Hypertension complicates approximately 10 per cent of all pregnancies and accounts for 20% of all
maternal deaths. Blood pressure normally decreases in the first trimester of pregnancy, secondary to a decrease in peripheral vascular resistance, reaches its lowest point in the second trimester and then gradually increases to or near pregravid levels at term. Normal pregnant women develop vascular resistance to the pressor effect of
angiotensin II, which is precociously lost in women who develop
gestational hypertension.
Prostaglandins seem to be involved in the development of this vascular refractoriness. An acute and reversible lesion--defined "Glomerular endotheliosis"--has been described as the basic pathologic pattern of pre-eclamptic nephropathy, although
gestational hypertension can be superimposed on undiagnosed
essential hypertension or any of a variety of renal diseases.

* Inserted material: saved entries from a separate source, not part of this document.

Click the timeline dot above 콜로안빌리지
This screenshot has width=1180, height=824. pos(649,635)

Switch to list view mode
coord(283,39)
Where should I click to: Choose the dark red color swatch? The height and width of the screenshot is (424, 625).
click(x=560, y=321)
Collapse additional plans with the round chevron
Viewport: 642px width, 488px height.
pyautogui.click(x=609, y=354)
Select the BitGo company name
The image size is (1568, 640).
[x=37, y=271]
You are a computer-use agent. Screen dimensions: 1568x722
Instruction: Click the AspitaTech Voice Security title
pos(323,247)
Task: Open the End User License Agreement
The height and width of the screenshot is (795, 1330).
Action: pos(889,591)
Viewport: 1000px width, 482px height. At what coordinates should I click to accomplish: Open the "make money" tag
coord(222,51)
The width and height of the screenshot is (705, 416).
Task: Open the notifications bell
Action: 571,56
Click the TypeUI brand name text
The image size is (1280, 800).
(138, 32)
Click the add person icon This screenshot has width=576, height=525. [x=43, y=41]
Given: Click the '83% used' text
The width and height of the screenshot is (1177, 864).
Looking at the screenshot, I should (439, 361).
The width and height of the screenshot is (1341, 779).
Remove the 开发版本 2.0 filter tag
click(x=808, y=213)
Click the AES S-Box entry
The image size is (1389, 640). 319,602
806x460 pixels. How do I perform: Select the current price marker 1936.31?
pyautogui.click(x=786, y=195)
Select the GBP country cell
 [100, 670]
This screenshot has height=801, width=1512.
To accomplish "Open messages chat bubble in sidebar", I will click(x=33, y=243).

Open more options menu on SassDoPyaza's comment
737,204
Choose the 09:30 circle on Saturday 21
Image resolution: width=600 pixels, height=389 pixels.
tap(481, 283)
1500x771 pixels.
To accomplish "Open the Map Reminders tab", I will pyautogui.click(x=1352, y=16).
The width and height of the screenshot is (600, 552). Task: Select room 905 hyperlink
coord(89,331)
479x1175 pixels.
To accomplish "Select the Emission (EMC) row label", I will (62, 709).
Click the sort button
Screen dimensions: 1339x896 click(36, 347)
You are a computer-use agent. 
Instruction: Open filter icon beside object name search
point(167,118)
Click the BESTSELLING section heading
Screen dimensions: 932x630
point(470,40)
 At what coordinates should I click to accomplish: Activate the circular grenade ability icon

The primary goal when treating
gestational hypertension is successful termination of the pregnancy with the least
trauma to mother and fetus.
Antihypertensive drugs could be administered to prolong pregnancy when this is considered desirable, although pharmacological
therapy of
gestational hypertension remains a subject for dispute, because of the lack of closely controlled studies.
Hydralazine and
methyldopa are drugs with a long history of use in
gestational hypertension. Beta-blockers have been shown to be as effective as
methyldopa. Clinical experience with
nifedipine is limited, but controlled clinical trials, currently in progress, suggest its suitability.